Reporting security issues#

If you find a security vulnerability in Jupyter, either a failure of the code to properly implement the model described here, or a failure of the model itself, please report it to

If you prefer to encrypt your security reports, you can use this PGP public key.

Affected use cases#

Some use cases that work in Jupyter 1.0 became less convenient in 2.0 as a result of the security changes. We do our best to minimize these annoyances, but security is always at odds with convenience.

Javascript and CSS in Markdown cells#

While never officially supported, it had become common practice to put hidden Javascript or CSS styling in Markdown cells, so that they would not be visible on the page. Since Markdown cells are now sanitized (by Google Caja), all Javascript (including click event handlers, etc.) and CSS will be stripped.

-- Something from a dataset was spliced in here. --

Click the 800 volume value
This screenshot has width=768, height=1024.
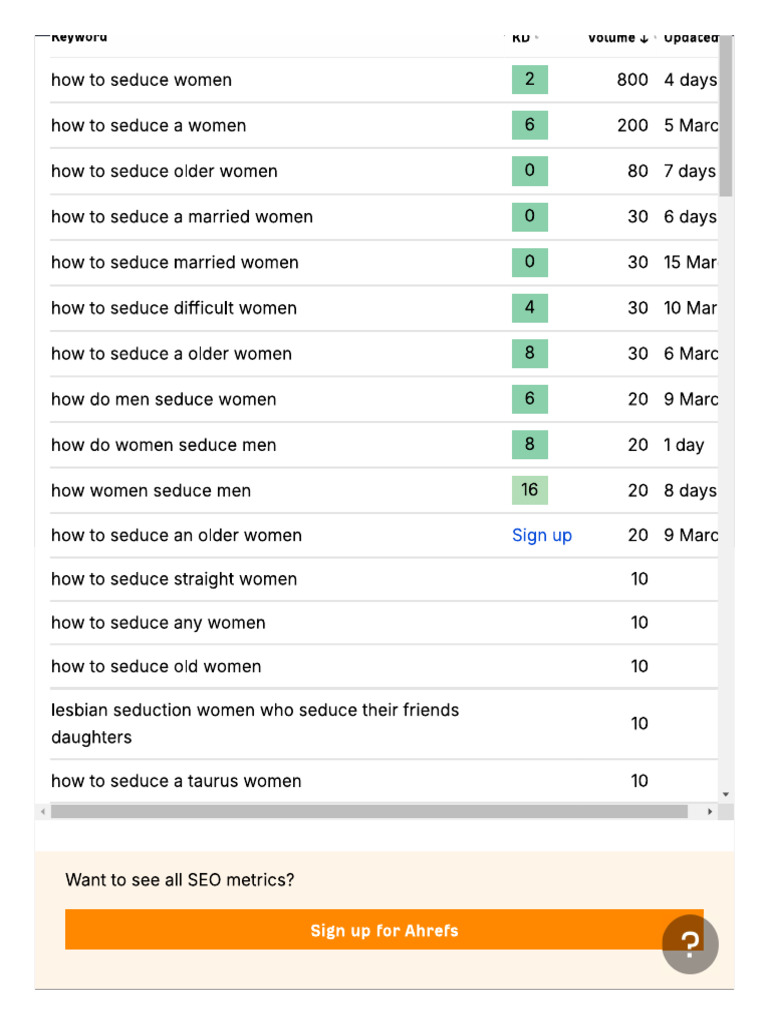click(x=632, y=80)
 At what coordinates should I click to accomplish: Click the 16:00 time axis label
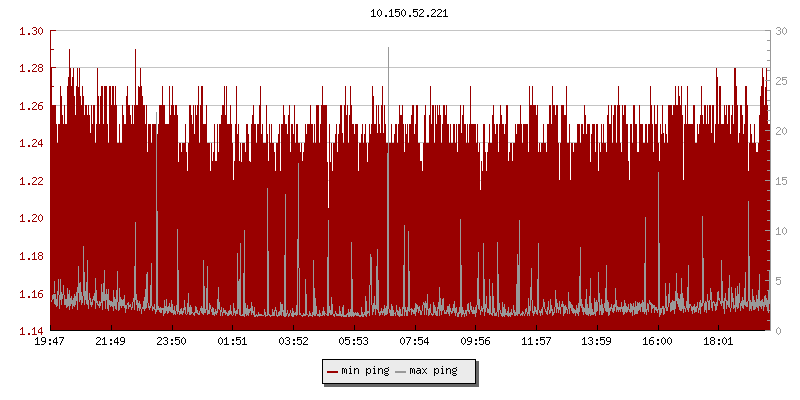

We plan to provide a mechanism for notebook themes, but in the meantime styling the notebook can only be done via either custom.css or CSS in HTML output. The latter only have an effect if the notebook is trusted, because otherwise the output will be sanitized just like Markdown.


When collaborating on a notebook, people probably want to see the outputs produced by their colleagues’ most recent executions. Since each collaborator’s key will differ, this will result in each share starting in an untrusted state. There are three basic approaches to this:

  • re-run notebooks when you get them (not always viable)

  • explicitly trust notebooks via jupyter trust or the notebook menu (annoying, but easy)

  • share a notebook signatures database, and use configuration dedicated to the collaboration while working on the project.

To share a signatures database among users, you can configure:

c.NotebookNotary.data_dir = "/path/to/signature_dir"

to specify a non-default path to the SQLite database (of notebook hashes, essentially).